▸ **WHAT THE TASK REQUIRES**
All of the data below should be repeated exactly. Pictures should not be included.

(Dataset items)
|---|

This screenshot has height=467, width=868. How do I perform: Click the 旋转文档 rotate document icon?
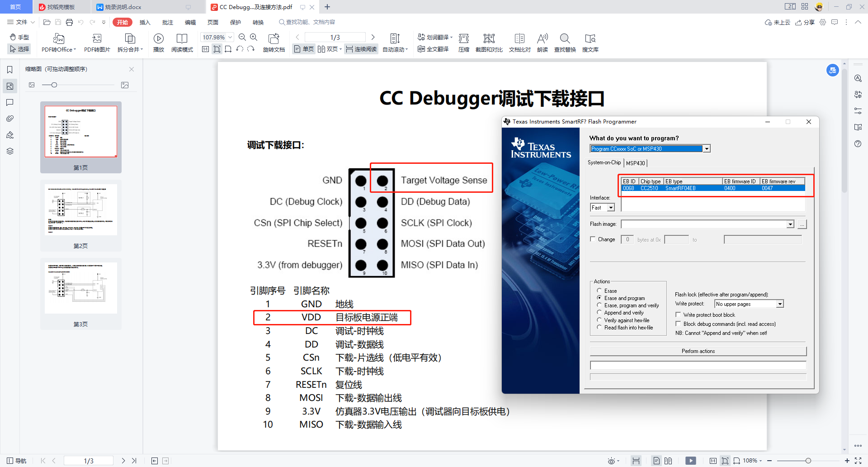pos(274,39)
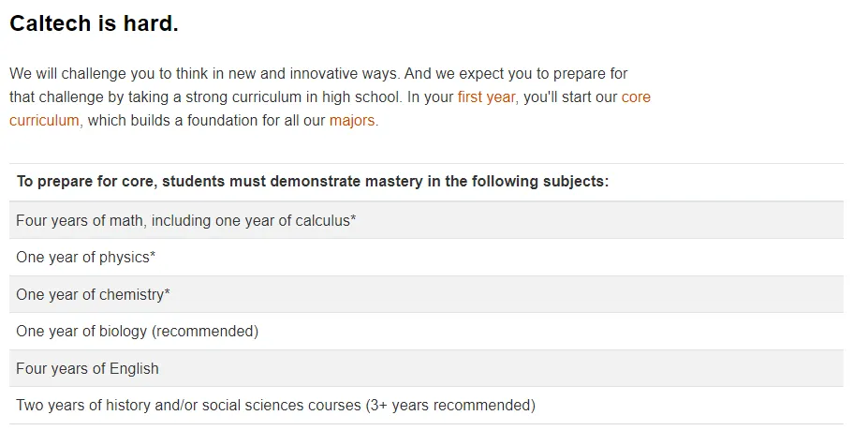Click the '3+ years recommended' note
Image resolution: width=868 pixels, height=445 pixels.
point(450,406)
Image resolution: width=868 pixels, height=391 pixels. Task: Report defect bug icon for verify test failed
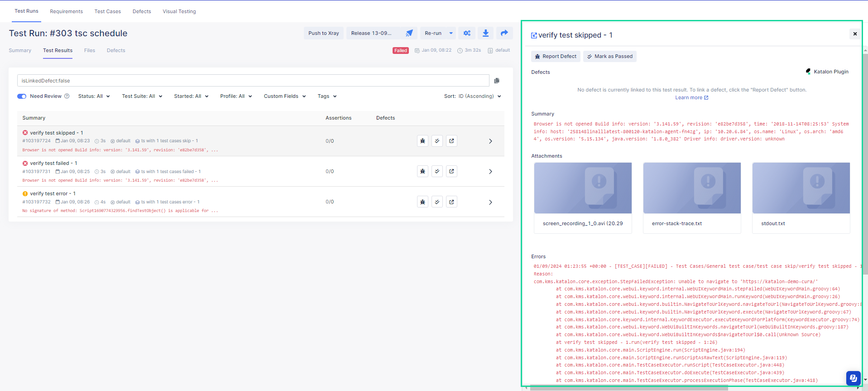(x=422, y=171)
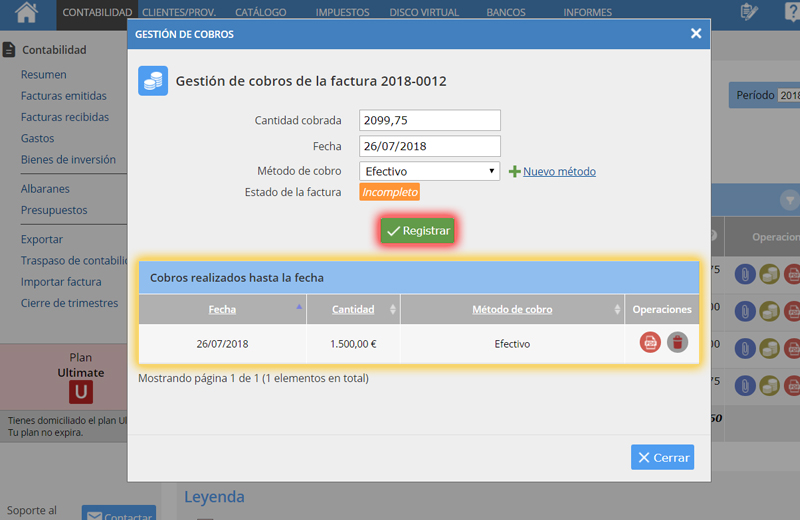Click the coins icon next to invoice title
The height and width of the screenshot is (520, 800).
pyautogui.click(x=153, y=81)
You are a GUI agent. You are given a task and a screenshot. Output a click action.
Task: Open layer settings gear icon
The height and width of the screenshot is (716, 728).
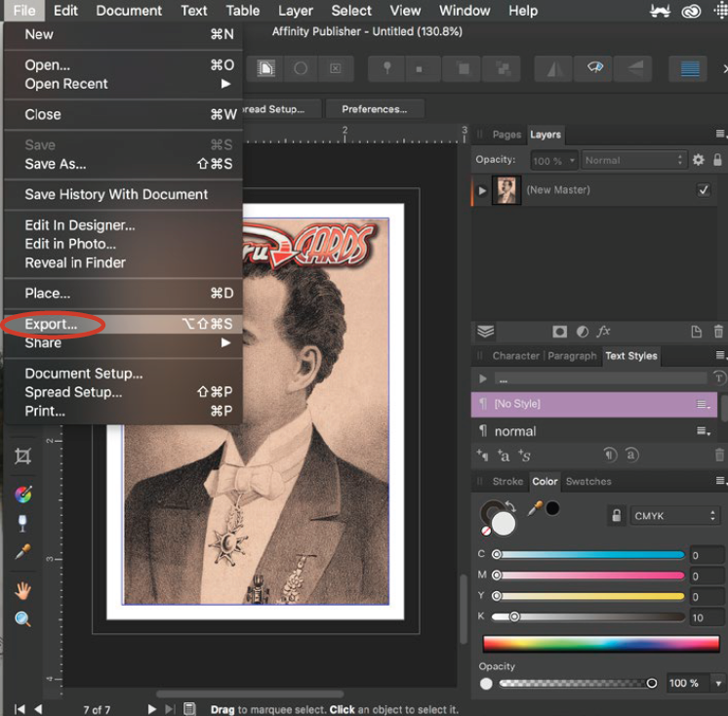(698, 160)
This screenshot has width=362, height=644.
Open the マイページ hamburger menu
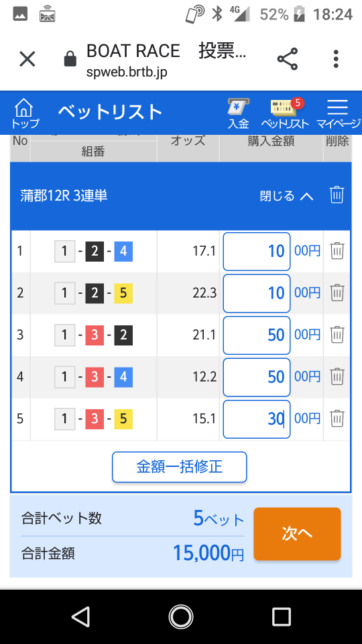[338, 113]
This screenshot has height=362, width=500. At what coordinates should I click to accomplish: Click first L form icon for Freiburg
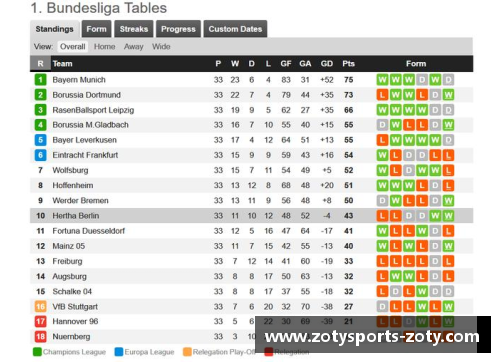[x=382, y=261]
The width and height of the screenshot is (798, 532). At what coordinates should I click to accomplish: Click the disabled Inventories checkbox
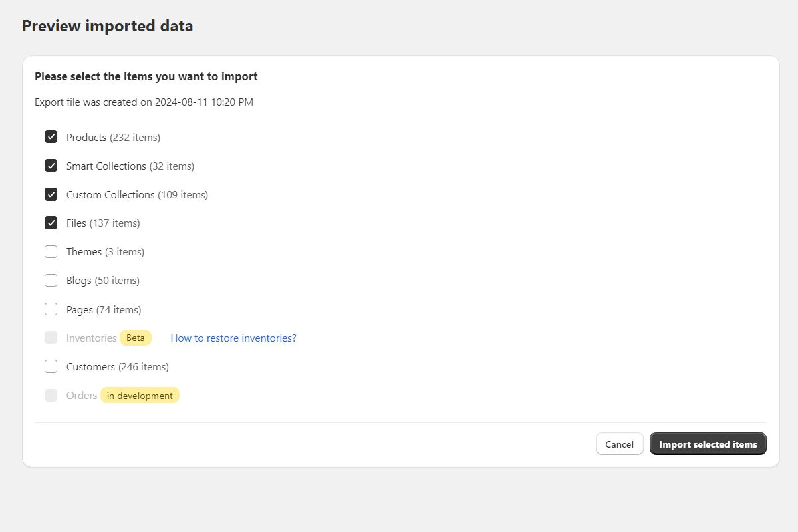pyautogui.click(x=51, y=337)
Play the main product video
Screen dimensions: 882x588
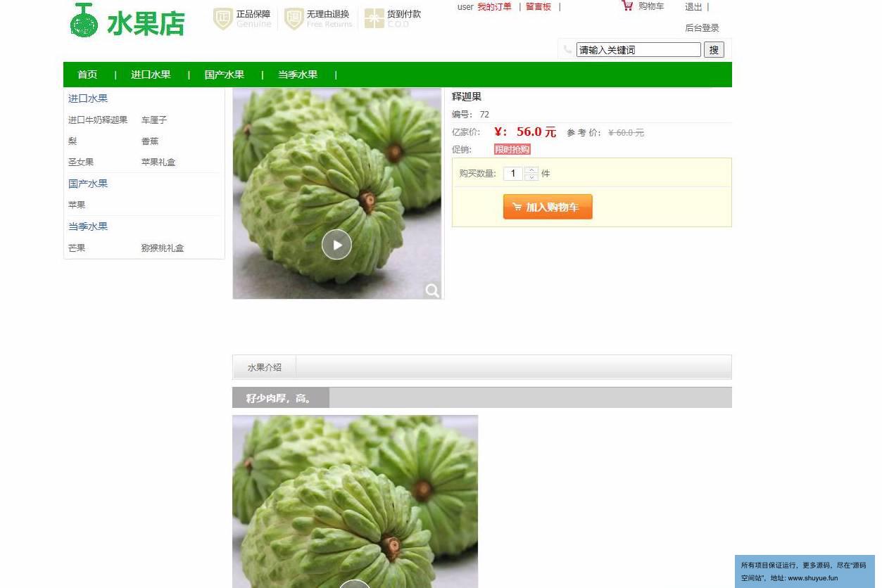(x=336, y=245)
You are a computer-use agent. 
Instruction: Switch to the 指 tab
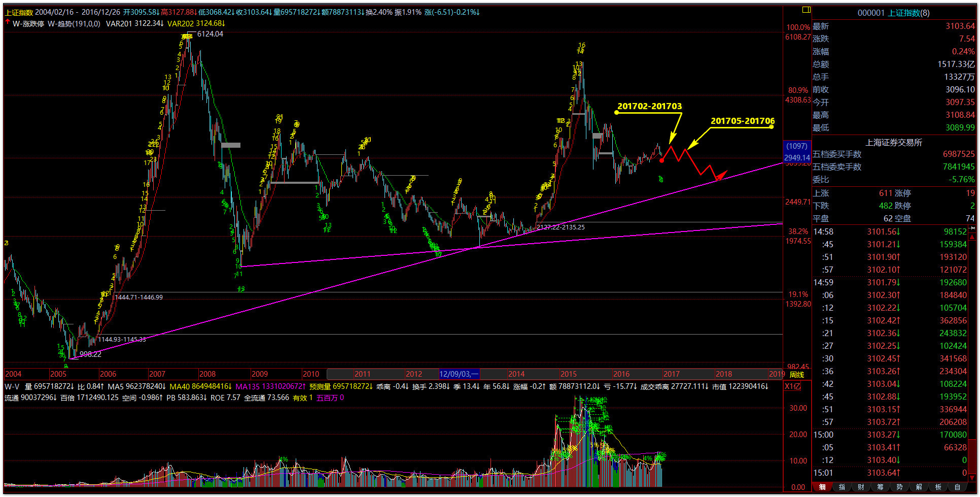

|---|

▸ **TASK RESPONSE**
This screenshot has height=467, width=868. How do I perform: Click the 旋转文档 rotate document icon?
pos(274,39)
Click the '3+ years recommended' note
Image resolution: width=868 pixels, height=445 pixels.
point(450,406)
Image resolution: width=868 pixels, height=391 pixels. Task: Report defect bug icon for verify test failed
(x=422, y=171)
Click the coins icon next to invoice title
The height and width of the screenshot is (520, 800).
pyautogui.click(x=153, y=81)
You are a GUI agent. You are given a task and a screenshot. Output a click action.
Task: Open layer settings gear icon
The height and width of the screenshot is (716, 728).
(698, 160)
This screenshot has width=362, height=644.
Open the マイページ hamburger menu
[338, 113]
This screenshot has height=362, width=500. At what coordinates should I click to accomplish: Click first L form icon for Freiburg
[x=382, y=261]
The width and height of the screenshot is (798, 532). At what coordinates should I click to accomplish: Click the disabled Inventories checkbox
pyautogui.click(x=51, y=337)
Play the main product video
Screen dimensions: 882x588
(x=336, y=245)
You are a computer-use agent. 
Instruction: Switch to the 指 tab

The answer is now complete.